**Exercise inputs**

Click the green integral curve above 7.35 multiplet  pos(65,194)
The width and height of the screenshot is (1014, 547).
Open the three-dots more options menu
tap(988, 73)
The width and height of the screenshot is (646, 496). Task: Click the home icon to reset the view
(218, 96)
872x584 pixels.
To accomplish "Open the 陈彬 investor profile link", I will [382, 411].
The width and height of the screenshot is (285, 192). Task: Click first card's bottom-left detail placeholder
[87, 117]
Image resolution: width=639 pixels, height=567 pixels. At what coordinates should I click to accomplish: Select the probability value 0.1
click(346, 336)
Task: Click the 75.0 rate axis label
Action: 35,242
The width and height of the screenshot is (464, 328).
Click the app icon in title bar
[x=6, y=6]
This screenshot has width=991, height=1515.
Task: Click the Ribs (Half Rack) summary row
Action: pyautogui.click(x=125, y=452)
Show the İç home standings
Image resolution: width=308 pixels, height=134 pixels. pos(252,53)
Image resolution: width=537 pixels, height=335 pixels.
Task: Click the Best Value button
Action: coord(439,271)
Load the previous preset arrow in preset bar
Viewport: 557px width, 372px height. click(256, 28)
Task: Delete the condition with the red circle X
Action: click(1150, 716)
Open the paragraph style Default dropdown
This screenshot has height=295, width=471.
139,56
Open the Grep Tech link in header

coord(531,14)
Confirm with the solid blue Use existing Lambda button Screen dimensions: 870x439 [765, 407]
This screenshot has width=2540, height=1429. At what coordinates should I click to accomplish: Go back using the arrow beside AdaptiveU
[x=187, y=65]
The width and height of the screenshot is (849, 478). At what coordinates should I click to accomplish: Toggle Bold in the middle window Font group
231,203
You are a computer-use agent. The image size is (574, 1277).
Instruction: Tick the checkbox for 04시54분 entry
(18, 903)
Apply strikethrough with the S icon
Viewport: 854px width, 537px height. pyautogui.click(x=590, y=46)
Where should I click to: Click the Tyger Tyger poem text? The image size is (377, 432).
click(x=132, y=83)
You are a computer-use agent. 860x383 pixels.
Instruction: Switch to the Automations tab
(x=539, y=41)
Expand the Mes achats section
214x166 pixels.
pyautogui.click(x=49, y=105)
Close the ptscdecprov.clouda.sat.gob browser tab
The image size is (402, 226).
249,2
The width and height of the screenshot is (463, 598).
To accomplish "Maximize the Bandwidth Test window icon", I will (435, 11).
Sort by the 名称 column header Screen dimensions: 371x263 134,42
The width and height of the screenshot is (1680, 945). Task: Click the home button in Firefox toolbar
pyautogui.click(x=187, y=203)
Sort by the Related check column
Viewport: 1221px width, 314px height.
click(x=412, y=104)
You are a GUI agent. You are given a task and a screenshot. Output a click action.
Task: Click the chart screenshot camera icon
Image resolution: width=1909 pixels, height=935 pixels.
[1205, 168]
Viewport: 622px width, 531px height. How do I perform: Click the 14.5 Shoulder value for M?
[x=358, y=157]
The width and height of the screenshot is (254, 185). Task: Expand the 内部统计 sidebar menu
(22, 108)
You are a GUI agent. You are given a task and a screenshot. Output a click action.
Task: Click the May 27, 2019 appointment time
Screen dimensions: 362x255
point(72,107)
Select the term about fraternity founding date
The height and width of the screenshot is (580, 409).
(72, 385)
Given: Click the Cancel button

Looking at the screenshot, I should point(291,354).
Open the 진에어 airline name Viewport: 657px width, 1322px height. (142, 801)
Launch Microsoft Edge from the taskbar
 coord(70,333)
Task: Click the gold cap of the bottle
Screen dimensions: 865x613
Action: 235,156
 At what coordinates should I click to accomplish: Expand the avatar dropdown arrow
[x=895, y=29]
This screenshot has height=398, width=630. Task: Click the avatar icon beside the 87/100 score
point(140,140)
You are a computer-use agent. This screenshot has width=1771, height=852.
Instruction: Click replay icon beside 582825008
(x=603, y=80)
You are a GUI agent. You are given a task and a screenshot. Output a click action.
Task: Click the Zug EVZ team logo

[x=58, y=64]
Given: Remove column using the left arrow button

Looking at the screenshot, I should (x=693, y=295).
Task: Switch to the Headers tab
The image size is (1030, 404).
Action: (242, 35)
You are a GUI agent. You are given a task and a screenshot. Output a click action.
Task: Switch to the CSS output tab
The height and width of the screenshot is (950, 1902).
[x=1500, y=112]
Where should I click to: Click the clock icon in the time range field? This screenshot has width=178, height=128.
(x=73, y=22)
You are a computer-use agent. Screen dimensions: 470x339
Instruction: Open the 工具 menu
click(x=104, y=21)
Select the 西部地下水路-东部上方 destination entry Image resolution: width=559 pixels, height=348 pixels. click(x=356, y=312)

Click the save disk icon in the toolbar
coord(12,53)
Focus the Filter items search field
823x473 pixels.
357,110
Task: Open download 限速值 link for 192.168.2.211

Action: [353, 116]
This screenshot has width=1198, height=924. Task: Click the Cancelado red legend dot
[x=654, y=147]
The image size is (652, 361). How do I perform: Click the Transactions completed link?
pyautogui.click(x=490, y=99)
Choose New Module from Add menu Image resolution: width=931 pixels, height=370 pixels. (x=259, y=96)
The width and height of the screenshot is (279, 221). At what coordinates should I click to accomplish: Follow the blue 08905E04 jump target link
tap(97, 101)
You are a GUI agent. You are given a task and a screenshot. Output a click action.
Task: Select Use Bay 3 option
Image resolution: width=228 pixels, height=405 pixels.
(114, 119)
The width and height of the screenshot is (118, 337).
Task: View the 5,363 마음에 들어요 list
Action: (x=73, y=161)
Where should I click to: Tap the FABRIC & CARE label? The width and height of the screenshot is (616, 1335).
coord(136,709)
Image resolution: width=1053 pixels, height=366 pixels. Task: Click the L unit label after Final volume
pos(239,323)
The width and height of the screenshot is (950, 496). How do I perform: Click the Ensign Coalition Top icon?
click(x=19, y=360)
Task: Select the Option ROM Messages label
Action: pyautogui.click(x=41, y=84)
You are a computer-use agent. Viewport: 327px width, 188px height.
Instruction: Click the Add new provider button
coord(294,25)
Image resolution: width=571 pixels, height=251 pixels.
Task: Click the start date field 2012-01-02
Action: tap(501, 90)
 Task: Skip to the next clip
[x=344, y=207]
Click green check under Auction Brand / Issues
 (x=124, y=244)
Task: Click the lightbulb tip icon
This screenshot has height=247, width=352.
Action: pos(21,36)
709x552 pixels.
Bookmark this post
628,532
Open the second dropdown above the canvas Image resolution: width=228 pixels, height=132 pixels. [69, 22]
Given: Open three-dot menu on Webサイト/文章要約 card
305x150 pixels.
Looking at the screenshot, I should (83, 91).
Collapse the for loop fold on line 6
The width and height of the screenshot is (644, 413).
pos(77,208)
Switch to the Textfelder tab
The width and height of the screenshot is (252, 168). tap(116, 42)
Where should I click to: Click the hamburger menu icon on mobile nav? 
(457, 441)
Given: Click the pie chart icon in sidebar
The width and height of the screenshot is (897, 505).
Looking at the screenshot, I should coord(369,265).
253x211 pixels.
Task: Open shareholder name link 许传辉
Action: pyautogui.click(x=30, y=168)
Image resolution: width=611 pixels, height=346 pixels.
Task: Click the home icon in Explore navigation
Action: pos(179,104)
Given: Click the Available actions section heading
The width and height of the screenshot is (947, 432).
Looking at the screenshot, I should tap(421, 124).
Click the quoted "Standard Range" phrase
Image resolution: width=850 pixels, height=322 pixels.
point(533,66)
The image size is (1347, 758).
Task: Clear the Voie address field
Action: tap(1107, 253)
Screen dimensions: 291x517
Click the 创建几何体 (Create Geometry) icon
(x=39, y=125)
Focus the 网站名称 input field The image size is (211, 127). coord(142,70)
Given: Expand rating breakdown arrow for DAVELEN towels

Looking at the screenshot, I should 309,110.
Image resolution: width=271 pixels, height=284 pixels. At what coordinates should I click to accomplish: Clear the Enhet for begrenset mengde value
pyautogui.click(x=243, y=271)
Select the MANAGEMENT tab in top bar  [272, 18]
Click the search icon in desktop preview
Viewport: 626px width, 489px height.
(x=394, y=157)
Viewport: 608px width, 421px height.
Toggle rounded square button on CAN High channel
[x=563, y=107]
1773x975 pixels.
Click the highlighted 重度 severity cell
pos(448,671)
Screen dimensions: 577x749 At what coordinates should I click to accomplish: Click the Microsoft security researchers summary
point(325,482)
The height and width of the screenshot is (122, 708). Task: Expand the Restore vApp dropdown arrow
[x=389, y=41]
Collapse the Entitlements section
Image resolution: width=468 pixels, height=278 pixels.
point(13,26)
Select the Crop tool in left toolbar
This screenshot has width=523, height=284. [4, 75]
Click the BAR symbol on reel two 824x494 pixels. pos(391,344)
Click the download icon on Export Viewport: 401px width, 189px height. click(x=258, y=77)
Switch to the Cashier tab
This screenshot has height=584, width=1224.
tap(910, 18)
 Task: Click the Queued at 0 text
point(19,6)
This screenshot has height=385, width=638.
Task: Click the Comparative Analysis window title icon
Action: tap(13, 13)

**What you are asked to do**
Show the lines of the entries that include the string "above", copying each in full.

**Solved problem**
Click the green integral curve above 7.35 multiplet  pos(65,194)
Open the second dropdown above the canvas Image resolution: width=228 pixels, height=132 pixels. [69, 22]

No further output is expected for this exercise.